E ele existe porque o primeiro vira o segundo.
Se você olhar bem não vai ver o terceiro,
só vai enxergar o segundo ou o primeiro.
Então me diga: serão os três apenas um?
Ou serão dois, ou até nenhum?
Esses senhores são os três governantes
de um mesmo reino, dos mais importantes,
e que é eles mesmos além do mais.
Dentro desse reino eles são iguais.
***
Todo o tempo que não é percebido pelo coração é tão desperdiçado quanto seriam as cores do arco-íris para um cego ou o canto de um pássaro para um surdo. Infelizmente, porém, existem alguns corações cegos e surdos, que nada percebem, apesar de baterem.
- E quando meu coração parar de bater? - perguntou Momo.
- Então - respondeu Mestre Hora -, o tempo terminará para você, minha menina. Podemos dizer também que é você quem volta através do tempo, através de todos os seus dias e noites, meses e anos.

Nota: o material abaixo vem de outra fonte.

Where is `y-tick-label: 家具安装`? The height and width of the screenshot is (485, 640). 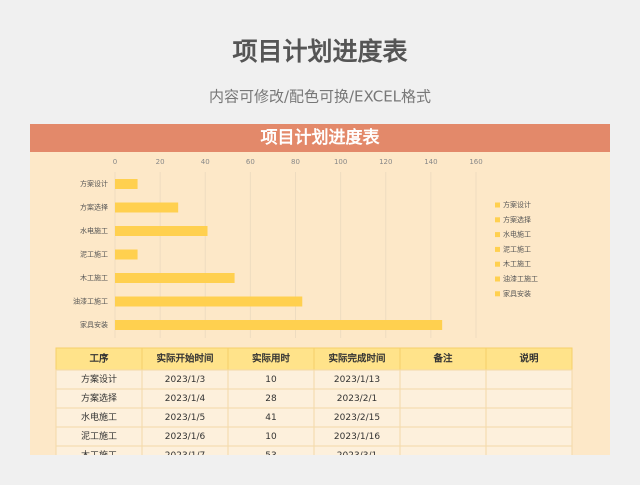
y-tick-label: 家具安装 is located at coordinates (94, 324).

Você caminha de volta através da sua vida, até chegar ao grande portão redondo de prata, pelo qual certo dia você entrou. Então você volta a sair.
- E o que há do outro lado?
- Você estará no lugar de onde vem a música que já ouviu algumas vezes, bem baixinho. Mas então você fará parte dela, será um som dela.
***
Se as pessoas soubessem o que é a morte, não teriam medo dela. E se não tivessem medo da morte, ninguém mais poderia roubar o seu tempo de vida.
***
Instalaram-se os então chamados "depósitos de crianças" em todos os bairros. Eram grandes casas, onde os pais deixavam as crianças, quando não tinham condições de cuidar delas, e iam buscá-las quando fosse possível. As crianças foram terminantemente proibidas de brincar nas ruas, nos parques ou em qualquer outra parte. Quando alguma criança era vista brincando em lugar público, era levada imediatamente ao depósito mais próximo e os pais pagavam uma multa.

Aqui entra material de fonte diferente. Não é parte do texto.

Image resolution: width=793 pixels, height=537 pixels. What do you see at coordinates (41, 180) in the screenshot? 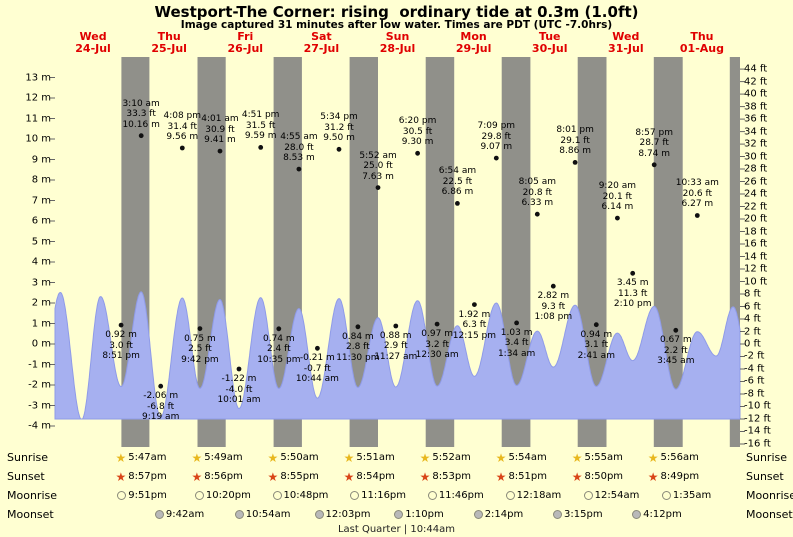
I see `y-axis-label-m: 8 m` at bounding box center [41, 180].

[...] Naturalmente, não lhes era permitido inventar brincadeiras a seu gosto. Um supervisor determinava seus brinquedos, com os quais as crianças deveriam sempre aprender algo de útil. Ao mesmo tempo, com certeza, desaprendiam a capacidade de serem felizes, de se empolgarem e de sonhar.
***
Vou lhe dizer uma coisa, Momo: a coisa mais perigosa na vida são os sonhos realizados. Pelo menos quando acontece como aconteceu comigo. Não tenho mais com o que sonhar.
***
Há muitas formas de solidão. A de Momo era um tipo de solidão que poucas pessoas conhecem, menos ainda com tanta intensidade. Sentia-se como aprisionada numa gruta cheia de tesouros de inestimável valor, que cresciam continuamente, ameaçando sufocá-la. E não havia saída. Ninguém conseguia chegar até ela e, por outro lado, ela não conseguia se fazer notar por ninguém, profundamente enterrada sob uma montanha de tempo.
[...]
Momo descobrira que há tesouros que nos arruínam quando não podemos compartilhá-los com os outros.
[...]
Apenas alguns meses se passaram assim, mas era o tempo mais longo que Momo já vivera. Pois o tempo verdadeiro não é o que se mede por relógios ou calendários.